US SEC Climate
Disclosure Rule
The SEC's landmark attempt to mandate climate risk and emissions disclosure for public companies -- adopted March 2024, stayed immediately, and functionally abandoned under the Trump administration. The action has shifted to California and international standards.
In March 2024, the US Securities and Exchange Commission adopted a rule that would have required publicly traded companies to disclose climate-related risks and, for the largest companies, report their greenhouse gas emissions. It was the first time the federal government tried to make climate disclosure mandatory for the capital markets. The rule never took effect. The SEC stayed it within weeks of adoption, and after the change in administration in January 2025, the agency withdrew its legal defence entirely.
As of April 2026, the rule is technically still on the books but has no practical force. No company is required to comply, no enforcement is planned, and the 8th Circuit Court of Appeals has paused the legal challenge indefinitely, telling the SEC to decide what it wants to do with its own rule.
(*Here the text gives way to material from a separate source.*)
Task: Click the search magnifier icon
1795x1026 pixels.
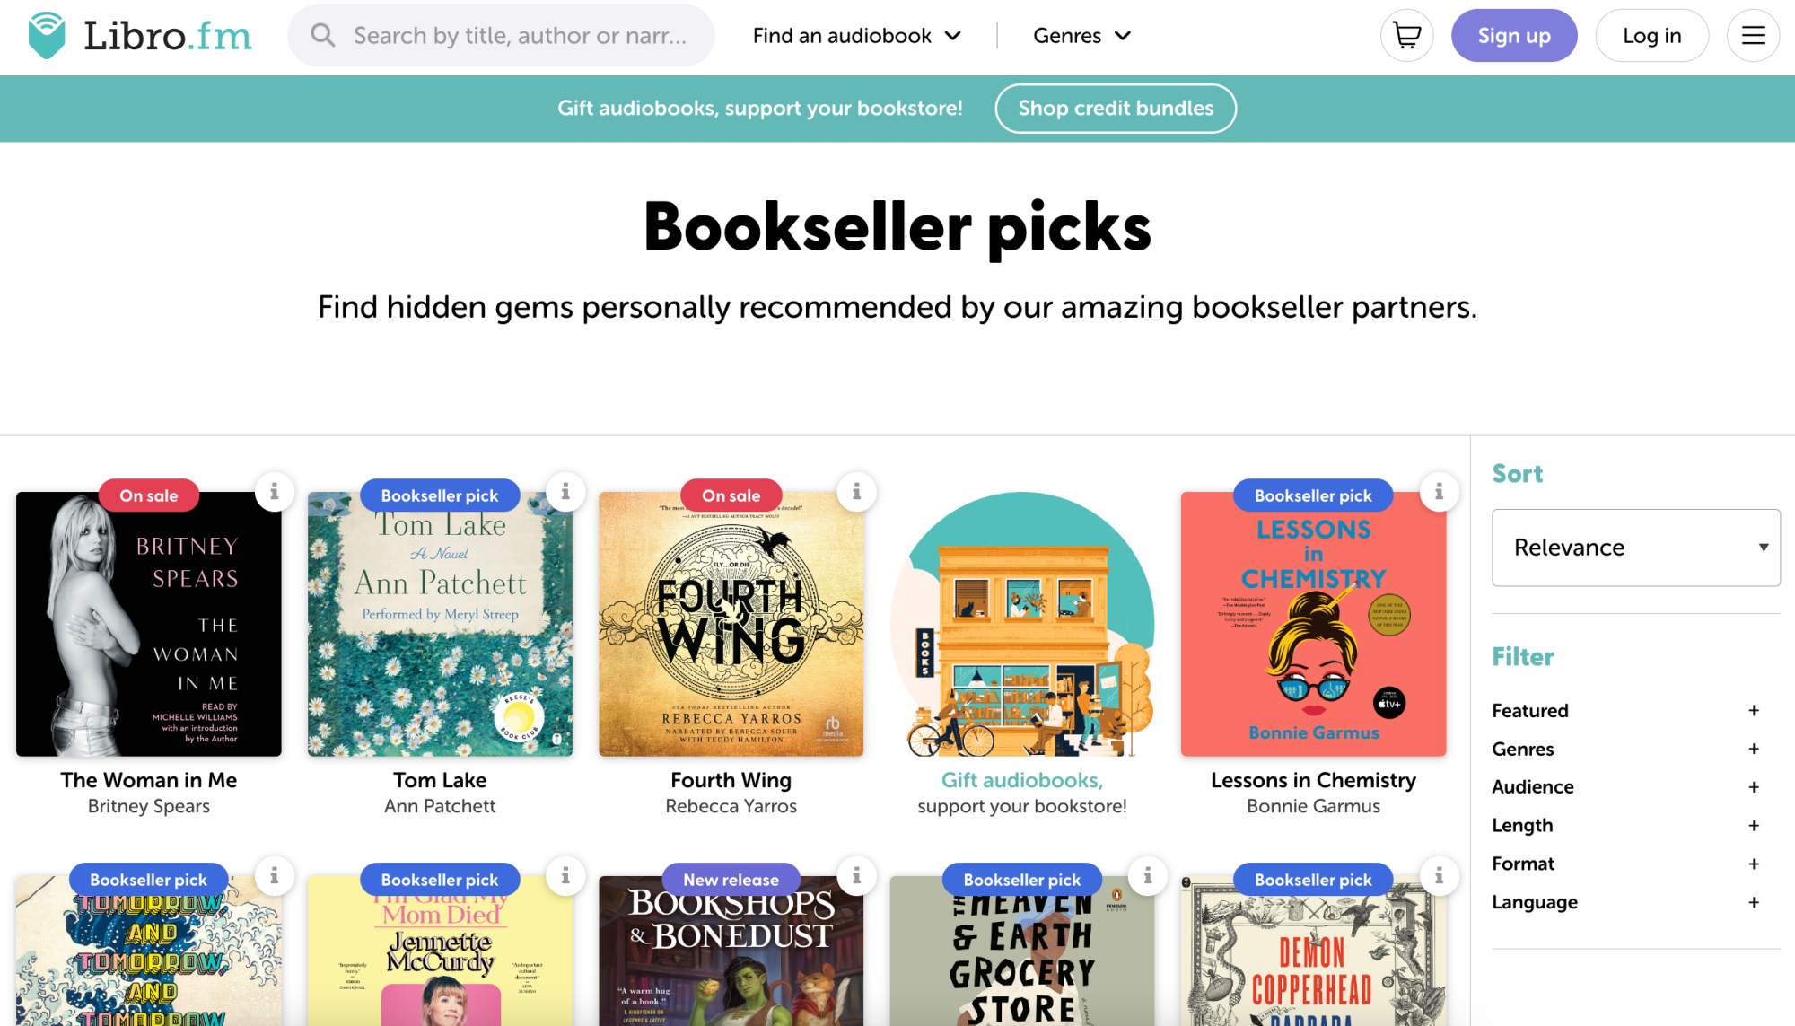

A formal rescission has not been initiated. For all practical purposes, mandatory federal climate disclosure in the United States is dead for the foreseeable future.
That does not mean the pressure for climate data has gone away. California stepped into the gap with two laws -- SB 253 and SB 261 -- that require large companies doing business in the state to report emissions and climate risks. The first Scope 1 and 2 reports under SB 253 are due in August 2026. Internationally, over 30 jurisdictions are adopting or moving toward the ISSB's global climate disclosure standards. For companies with operations beyond US borders, the question is not whether they will need to report climate data, but under which framework.
The SEC climate rule has moved through six phases since 2022. It is currently stayed with its defence withdrawn -- functionally dead at the federal level. Click each phase for details.
Under the Trump administration, SEC voted to end its defence of the rule in the 8th Circuit. Acting Chair Uyeda signalled the rule would not be enforced. In September 2025, the 8th Circuit placed the case in abeyance, ordering the SEC to decide whether to rescind, modify, or defend the rules.
The SEC rule was always narrower than Europe's CSRD. With the SEC rule functionally dead, the gap has widened further. Companies subject to both jurisdictions should use CSRD as their compliance baseline.
With federal climate disclosure effectively dead, state-level action -- led by California -- is filling the gap. These laws apply based on revenue thresholds and business activity in the state, regardless of where a company is headquartered.
GHG emissions are categorised into three scopes. The SEC rule, California laws, and international standards each cover different scopes with different requirements.
GHG emissions from sources owned or controlled by the company. Includes on-site fuel combustion, company vehicles, fugitive emissions, and process emissions.
With the SEC rule sidelined, the ISSB's IFRS S1/S2 standards are emerging as the de facto global baseline, with over 30 jurisdictions adopting or moving toward mandatory reporting. California's laws track the GHG Protocol more closely than the SEC rule did.
On 6 March 2024, the US Securities and Exchange Commission adopted its final climate disclosure rule, Release 33-11275, after two years of contentious rulemaking. The rule required SEC registrants to disclose material climate-related risks, governance processes for managing those risks, Scope 1 and Scope 2 greenhouse gas emissions (if material), the financial impact of severe weather events on financial statements, and any climate targets or transition plans the company had adopted. It was the most significant expansion of mandatory disclosure requirements since the Sarbanes-Oxley Act.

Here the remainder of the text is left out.